Monkey Do Again

Six thirty.

Feeling angry and frustrated with blogging, so maybe I’ll leave it for a while. If I don’t, then I won’t expect to get many likes. I’ve always been a nonconformist, so why try to change now? Somewhere in the world there must be satisfaction. All around me I see compliance to social norms, and never a risk taken. People do things just because everybody else is doing it, or because they saw it in the movies.

Nine twenty five. A change is overcoming me. It has something to do with belongingness and togetherness, yet still I don’t know if it’s a good thing. I just heard a conversation at the store about police practices in Michigan. It sounded quite Orwellian and oppressive. For a long time now I’ve been concerned with public versus private life, and which deserves more weight. I think social media is overrated at this point. Having a good friend to correspond with is great, but I dislike the feeling of being compromised by a majority. Perhaps blogging has outworn its usefulness. Maybe it’s the end of the road for me… The sun peeks through for a moment, but we’re supposed to get a lot more rain this week. I’ll probably help with church Friday night. Meanwhile, I’ve found my copy of The Myth of Sisyphus and will spend time with that. 

Strange Days

Nine o’clock. I had a dream thought while lying in bed half asleep: my optic nerves did something odd and I believed I was hooked up to WiFi. My brain was connected to the internet and I didn’t even need a device to send messages. And while there’s something messed up about that, all of my friends are in cyberspace these days. The people I know locally don’t have a similar worldview to mine. Love computers or loathe them, I have technology to thank for the friends I currently keep.

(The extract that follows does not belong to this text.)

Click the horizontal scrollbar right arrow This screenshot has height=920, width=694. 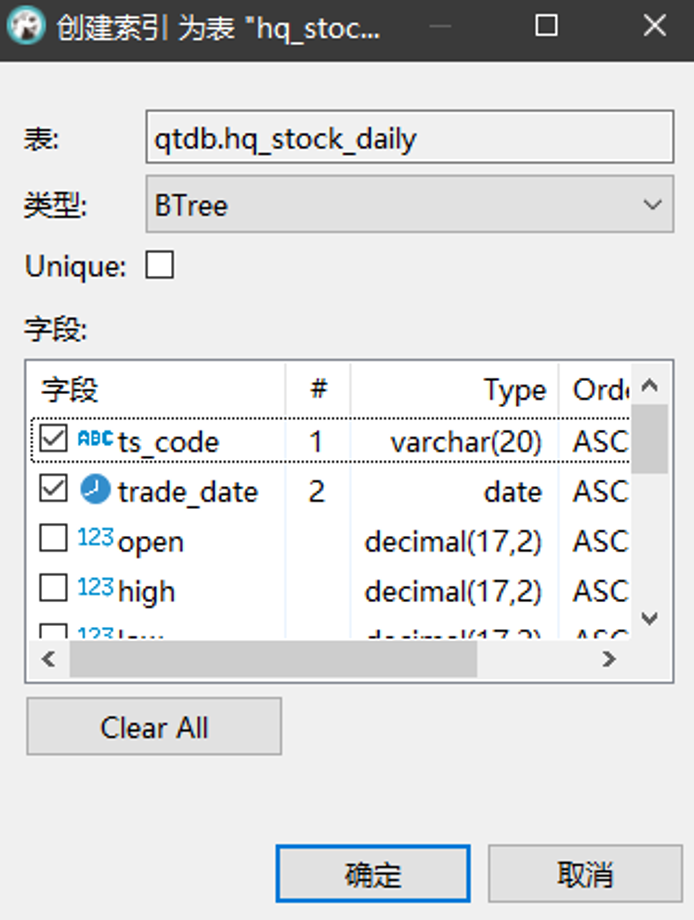pos(609,659)
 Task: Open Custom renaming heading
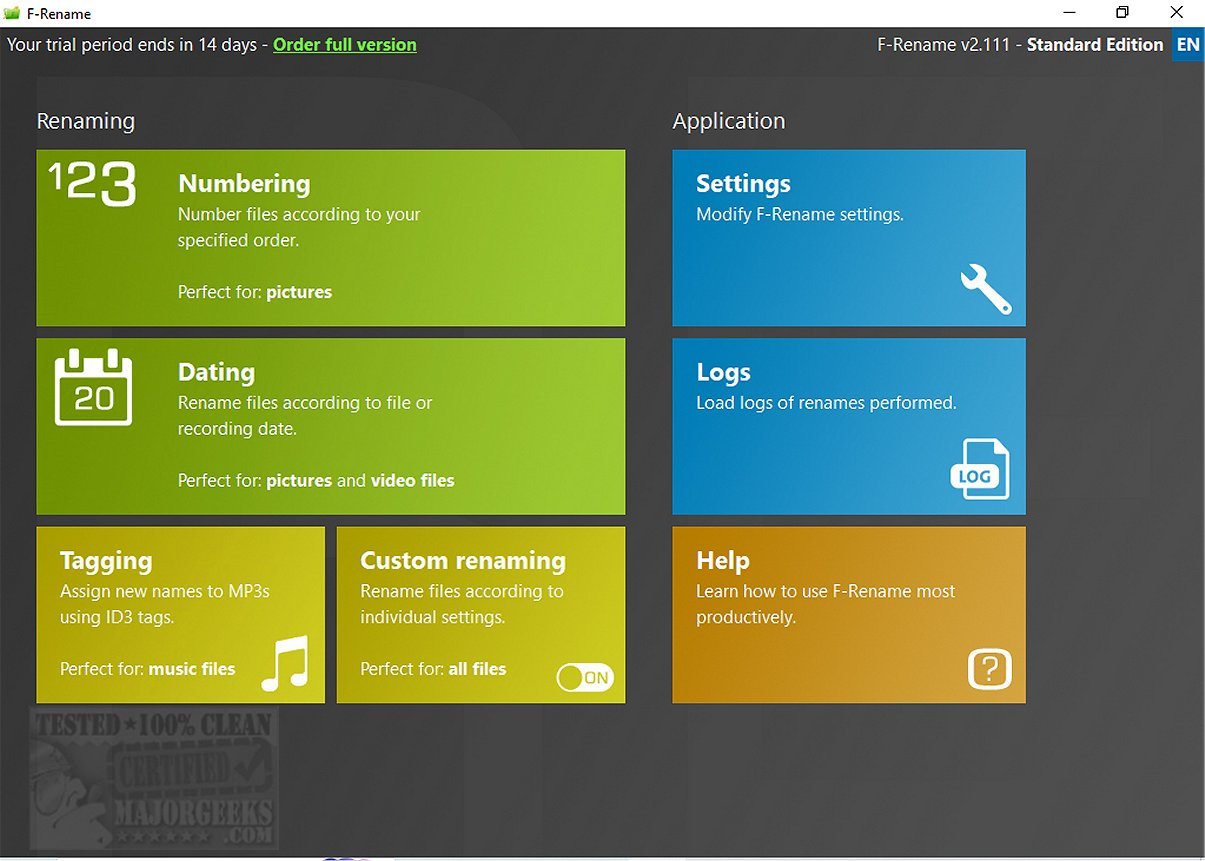462,561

It was a strange day, but then every day seems stranger than the last when you stay sober and take the “thousand natural shocks that flesh is heir to.” The air is again smoky from the California wildfires. You see people going around everywhere in a face covering from the virus. And the same radio station that plays Alice In Chains also does “Owner of a Lonely Heart.” If it didn’t, then somebody would feel left out of the oversoul airwaves. 

Body Language

Four thirty.

I finally figured out what causes my insomnia: it can be no other than the Vraylar. It’s a side effect of the medication. Probably there have been other ones as well, and I just didn’t recognize them. I bet constipation is one. Here it is the wee hours of the morning, the sky and everything cloaked in blackness. The sounds of the railroad faintly reach me. It feels cold because the furnace is turned down. Aesop lies on top of my feet. Fifteen minutes have already elapsed since starting to write. One thing I’d like to remember is the importance of body language in social interaction. A live presence, a meeting in person, is much different from something solely verbal. Our gestures and every movement of face and body express ourselves. This didn’t dawn on me until I met with Ron on Friday afternoon. As any impressionist writer knows, so much is said in the silences. What words or musical notes don’t say, the silence implies. And the same for body language. It reminds me that I am responsible for my facial expressions and body movements. Dependence on electronic communication had obscured from me the truth. For meeting in the flesh there is no substitute. In this sense, DH Lawrence has been absolutely right. No machine, therefore, will ever be able to feel anything. Do machines have body language? The question sounds absurd. Lawrence is amazingly farsighted for his century. He spoke a prophecy for all of us, one that we haven’t heeded. I daresay we never will.

What Is Real?

The morning is clear and blue, and the forecast says upper eighties today. Volunteering with the food pantry is one small way I give back to the church. Another way is by reading to the assembly. A third is by playing with the choir. Although a lot of my life has been lived in my imagination, a few of my deeds have been real. Nowadays the distinction between reality and imagination has become blurred, what with social media and other cyber activities. I had two therapists who denied the substantiality of Internet relationships. They asserted that these were unreal. I think I disagree, having experienced them myself. Both of these therapists were older than me and possibly less adaptable. They could be swayed by watching a movie but maybe not by tapping or typing. I found my way to social media by means of desktop computers. It started with a rock star’s online guestbook in December 2010. That was where I met the woman in Scotland. From there I became a volunteer proofreader for Gutenberg for a couple of years, and then started my blog three years ago. All this from a desktop computer with a slow connection! I never owned a smartphone until last April. Imagine me typing on an old Dell quiet key keyboard amid the smoldering ruins of my house, with an Internet connection hanging by a thread. That’s sort of how it’s been. But do we say that all that was unreal? I don’t think so…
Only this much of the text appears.